Né "sans pénis ni vagin" ainsi que sans "testicules ou ovaires", Jean-Pierre, absent à l'audience, veut simplement "que soit reconnu" ce qu'il est "depuis la naissance", a-t-il expliqué, lundi 20 mars. "Quand je me regarde nu dans un miroir, le matin ou le soir, je vois bien que je n'appartiens pas au monde des hommes ni à celui des femmes", a décrit ce psychothérapeute qui dans l'est de la France.
S'il a été "affublé" - selon ses propres dires - d'un prénom masculin, c'est parce que sa "mère voulait un garçon". Son avocat a dénoncé le fait qu'il vit "avec un état civil qui n'est pas le sien" alors que "le seul objectif juridique et social" de cette procédure est pourtant de "refléter l'identité réelle" d'une personne.
Pendant longtemps, Jean-Pierre a vécu dans le secret. À 42 ans, il s'est marié, a adopté avec sa femme un enfant et en août 2015, un juge des affaires familiales de Tours (Indre-et-Loire), sa ville de naissance, a accepté que la mention "sexe neutre" figure sur ses papiers d'identité. Seulement, en mars 2016, la cour d'appel d'Orléans (Loiret) a rejeté le jugement, craignant alors de "reconnaître, sous couvert d'une simple rectification d'état civil, l'existence d'une autre catégorie sexuelle". Retour donc à la case départ pour Jean-Pierre.

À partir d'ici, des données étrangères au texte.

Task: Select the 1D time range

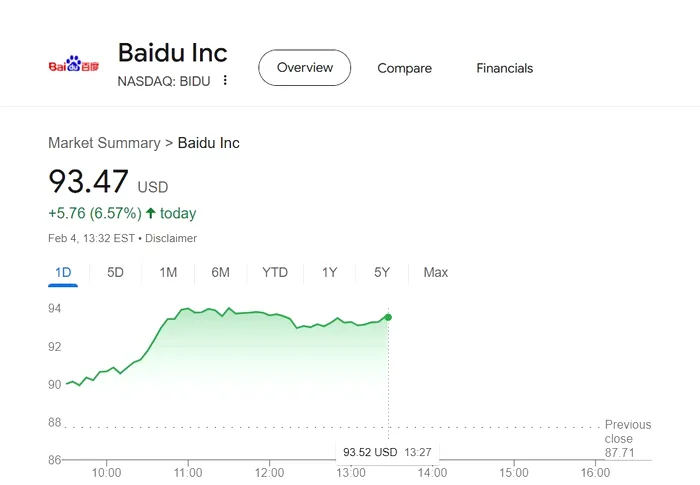Action: coord(63,272)
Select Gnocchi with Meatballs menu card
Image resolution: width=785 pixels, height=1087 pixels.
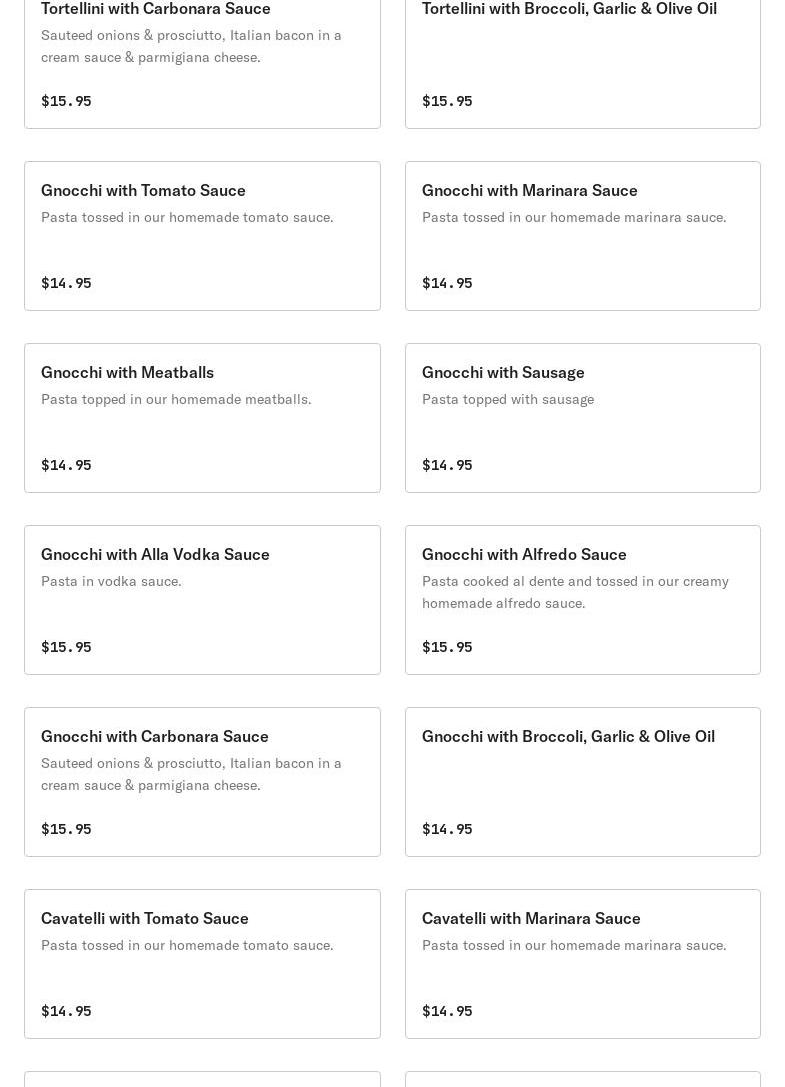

La nature n'est pas binaire
Bertrand Périer, avocat de Jean-Pierre
"La nature n'est pas binaire, s'est agacé l'avocat de Jean-Pierre. Je ne vois pas pourquoi, là où la nature n'est pas binaire, le droit le serait". Selon lui, dans le texte qui régit l'état civil, rien ne dit ainsi d'apposer "homme ou femme" après la mention sexe, la mention "neutre" peut donc tout aussi bien être acceptée.
Mais pour l'avocat général, Philippe Ingall-Montagner, qui a demandé le rejet du pourvoi, il appartient au législateur de régler une question "aussi fondamentale". "Il y aurait trop d'incertitude à faire autrement. Créer une nouvelle catégorie de personne, c'est quelque chose qui excède l'office du juge", a-t-il tranché. La Cour de cassation rendra son arrêt concernant la demande de Jean-Pierre le 4 mai.